(Things to do)
- a) In two sentences, summarize the weekly writing log.
- b) Decide whether each statement agrees with the weekly writing log, answering yes or no and quoting the words that settle it: (i) The writer's first pass on Hell to Play removed roughly 7% of its length. (ii) The writer is on pace to reach 100 submissions this year. (iii) Last week's rejections included personal feedback.

(Source text)
- - - - - - -
A Week of Writing: 8/24/20 to 8/30/20

Okay, gonna try and get back on track with these updates. Here’s last week’s writerly endeavors.

Words to Write By

This week’s quote comes from one of my favorite books about the craft, Stephen King’s On Writing.

“In the spring of my senior year at Lisbon High—1966, this would have been—I got a scribbled comment that changed the way I rewrote my fiction once and forever. Jotted below the machine-generated signature of the editor was this mot: “Not bad, but PUFFY. You need to revise for length. Formula: 2nd Draft = 1st Draft – 10%. Good luck.

“I wish I could remember who wrote that note—Algis Budrys, perhaps. Whoever it was did me a hell of a favor. I copied the formula out on a piece of shirt-cardboard and taped it to the wall beside my typewriter. Good things started to happen for me shortly thereafter.”

–Stephen King, On Writing

Like all writing “rules”, this won’t work for everyone, but it’s done wonders for me. I also tend to write puffy in my first drafts. Much of that puffiness is over-explanation of the character’s motivations and way, way too much procedural nonsense with characters crossing rooms and opening doors and sitting on chairs and shit like that. I try to cut as much of that out as I can in my first pass. I did okay with Hell to Play, my current WIP, excising a good 5,500 words, which is around 7% of the total length. The novel is now with my critique partners, and they’ll get me the rest of the way there. I want the leanest, meanest novel I can get when I hand the manuscript over to my agent, and King’s 10% rule is a good place to start.

The Novel

As I mentioned above, Hell to Play is with my critique partners. The notes so far have been coming in are encouraging. There are, of course, many things I’ll need to address in the next revision, but I feel like this book is in much better shape at this point in the game than my last novel, Late Risers, which is likely destined to be a trunk novel without a serious rewrite. I feel it in my bones that this novel is better than the last. It’s tighter, the writing more honest, and the story one I’ve wanted to tell for a while. Does that mean fame and fortune await? Probably not, but I like my chances with this novel more than with the last.

Short Story Submissions

Last week, I finally got my ass in gear and sent out a decent number of submissions.

  • Submissions Sent: 6
  • Rejections: 2
  • Acceptances: 1
  • Publications: 1
  • Shortlist: 0

Six subs last week is great, and it gave me eight for the month and 59 for the year. Still off my pace of 100 for the year, but I think I can catch up. The two rejections were form rejections of no real note, but they did push me closer to a rejection milestone I’ll discuss at length in an upcoming blog post. The acceptance is a good one, and even better, it keeps my streak of at least one acceptance per month in 2020 intact. I’ll discuss the acceptance and the publication below.
- - - - - - -
(Dataset)
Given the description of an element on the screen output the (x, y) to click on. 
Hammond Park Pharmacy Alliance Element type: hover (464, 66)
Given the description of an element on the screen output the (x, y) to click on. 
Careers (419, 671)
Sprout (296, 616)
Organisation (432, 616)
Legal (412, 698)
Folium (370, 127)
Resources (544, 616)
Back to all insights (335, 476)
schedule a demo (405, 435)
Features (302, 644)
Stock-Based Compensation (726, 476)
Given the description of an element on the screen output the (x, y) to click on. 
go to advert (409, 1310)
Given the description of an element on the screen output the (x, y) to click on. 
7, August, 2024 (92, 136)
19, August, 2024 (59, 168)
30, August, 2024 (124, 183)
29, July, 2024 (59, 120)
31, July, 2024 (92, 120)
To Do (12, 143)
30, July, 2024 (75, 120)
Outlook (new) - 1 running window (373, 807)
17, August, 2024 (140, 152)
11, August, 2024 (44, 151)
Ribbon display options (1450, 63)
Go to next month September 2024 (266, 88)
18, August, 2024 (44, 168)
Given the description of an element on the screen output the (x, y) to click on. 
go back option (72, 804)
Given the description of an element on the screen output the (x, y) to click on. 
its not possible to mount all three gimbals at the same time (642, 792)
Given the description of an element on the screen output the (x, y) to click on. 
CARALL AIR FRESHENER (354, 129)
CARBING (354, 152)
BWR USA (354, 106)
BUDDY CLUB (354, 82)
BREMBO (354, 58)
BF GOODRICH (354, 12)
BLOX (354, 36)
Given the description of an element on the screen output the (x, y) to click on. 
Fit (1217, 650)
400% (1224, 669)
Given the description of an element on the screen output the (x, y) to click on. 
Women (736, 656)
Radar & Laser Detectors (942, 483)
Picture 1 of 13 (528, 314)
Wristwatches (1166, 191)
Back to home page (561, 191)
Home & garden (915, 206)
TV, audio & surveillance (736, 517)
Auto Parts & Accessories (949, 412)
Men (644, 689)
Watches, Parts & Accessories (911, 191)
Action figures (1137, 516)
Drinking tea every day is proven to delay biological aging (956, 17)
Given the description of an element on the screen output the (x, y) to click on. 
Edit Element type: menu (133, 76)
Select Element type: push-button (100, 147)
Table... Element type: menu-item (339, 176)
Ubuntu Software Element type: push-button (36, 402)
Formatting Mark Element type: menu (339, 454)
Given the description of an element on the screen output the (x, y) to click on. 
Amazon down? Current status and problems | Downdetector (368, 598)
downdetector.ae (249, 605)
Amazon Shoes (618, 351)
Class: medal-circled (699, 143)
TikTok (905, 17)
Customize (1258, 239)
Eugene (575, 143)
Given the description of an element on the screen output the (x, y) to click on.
- - - - - - -
(Task-by-task results)
- a) The writer shares Stephen King's rule that a second draft should be the first draft minus 10% and reports cutting about 5,500 words, around 7%, from the novel Hell to Play, which is now with critique partners and feels stronger than the previous novel, Late Risers. Last week brought six short story submissions, two form rejections, one acceptance and one publication, for 59 submissions this year against a goal of 100.

- b)
(i) Yes: "excising a good 5,500 words, which is around 7% of the total length."
(ii) No: "Still off my pace of 100 for the year"
(iii) No: "The two rejections were form rejections of no real note"